:: Exercise requirements ::
Rewrite the part of the data that opens with the line containing "The image size" and closes with the line containing "pos(301,69)", both ends included and requests kept. Multiply each coordinate in the answers by 0.6, round to whole numbers with halves going up, and leave the pictures out.

:: Supplied entries ::
________

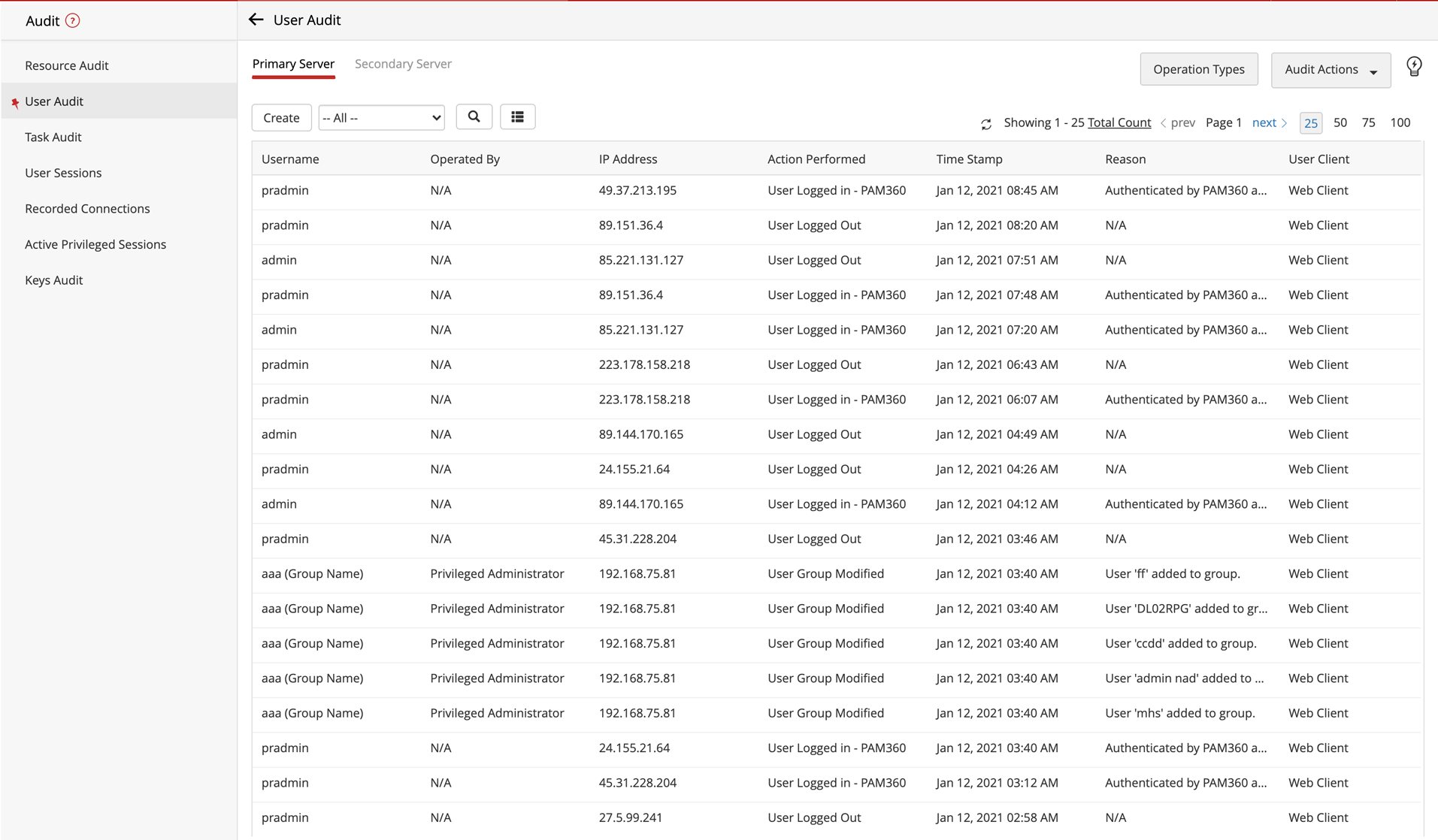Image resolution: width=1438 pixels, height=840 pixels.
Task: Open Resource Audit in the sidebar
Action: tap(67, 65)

________

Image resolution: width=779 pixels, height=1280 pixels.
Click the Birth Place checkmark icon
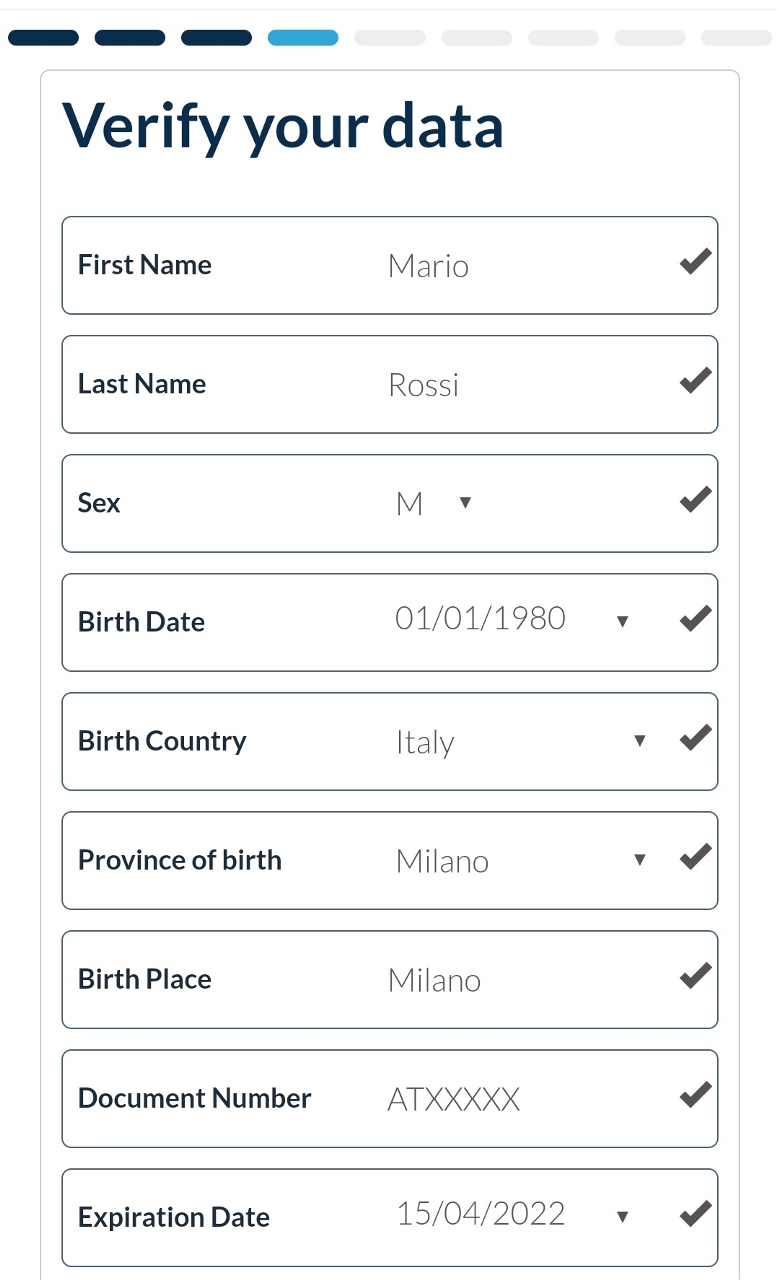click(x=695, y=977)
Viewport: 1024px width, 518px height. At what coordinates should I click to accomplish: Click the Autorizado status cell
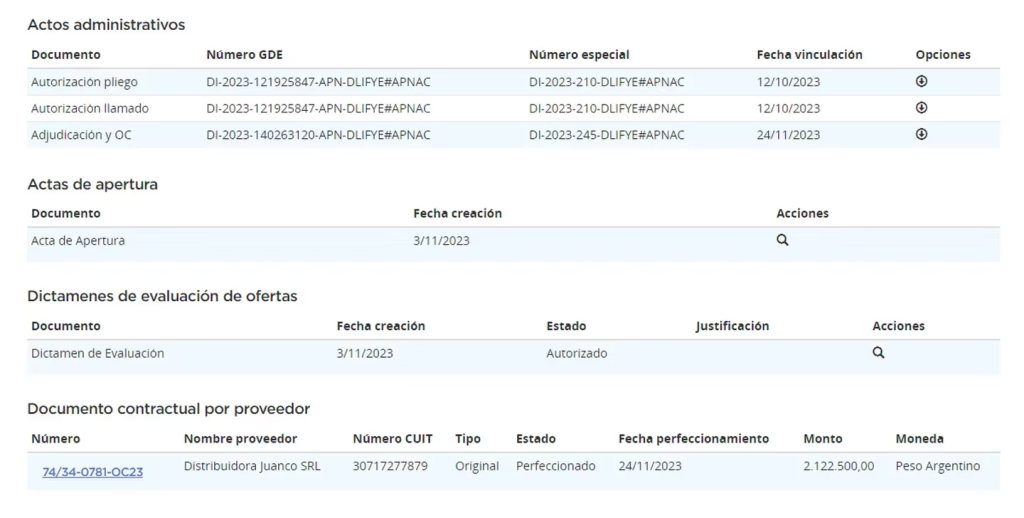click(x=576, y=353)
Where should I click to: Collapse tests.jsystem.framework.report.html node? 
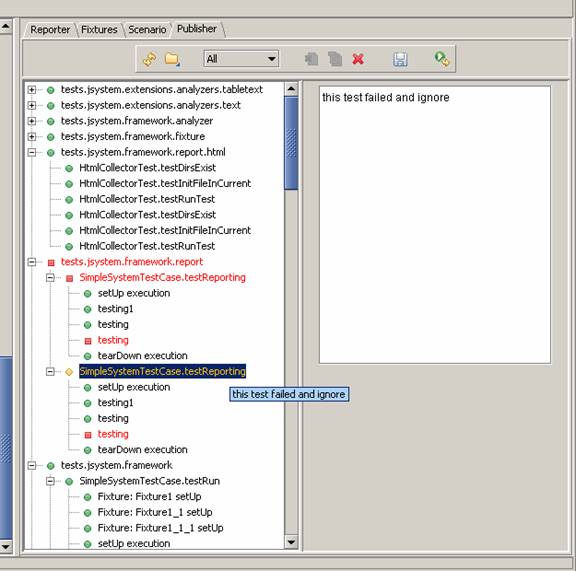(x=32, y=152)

________

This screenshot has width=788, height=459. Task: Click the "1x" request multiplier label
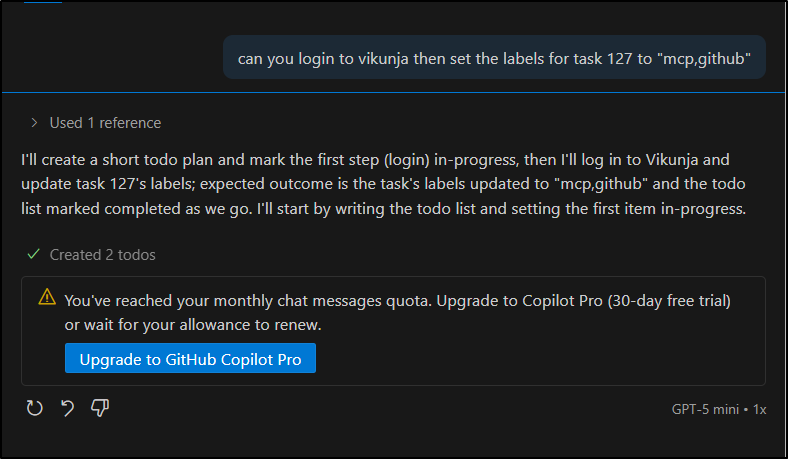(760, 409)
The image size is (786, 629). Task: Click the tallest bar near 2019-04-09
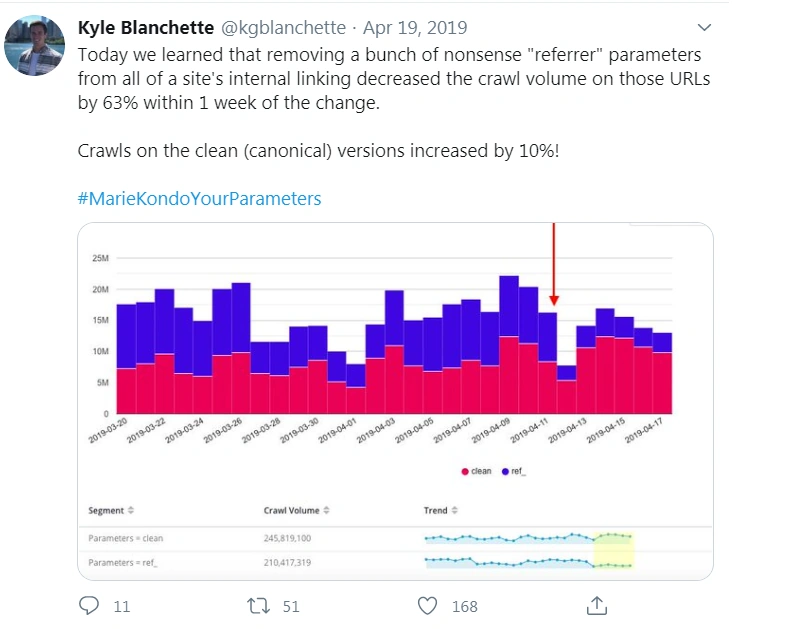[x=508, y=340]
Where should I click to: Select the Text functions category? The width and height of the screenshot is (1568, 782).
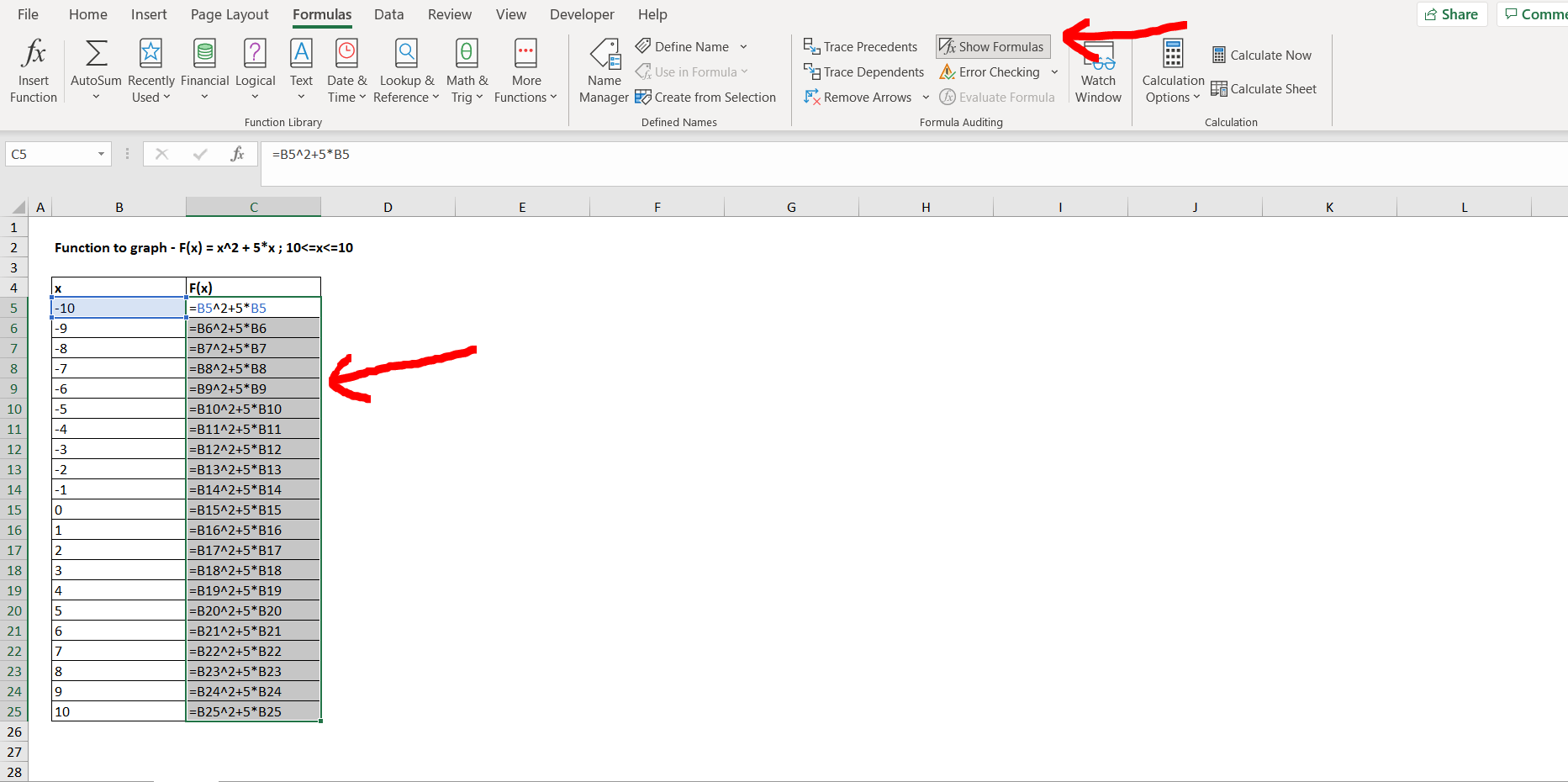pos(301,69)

________

:: Solution for this exercise ::
The image size is (786, 629). Task: Click the tallest bar near 2019-04-09
[x=305, y=204]
Where should I click to: Select the Text functions category? The width and height of the screenshot is (1568, 782).
pos(181,41)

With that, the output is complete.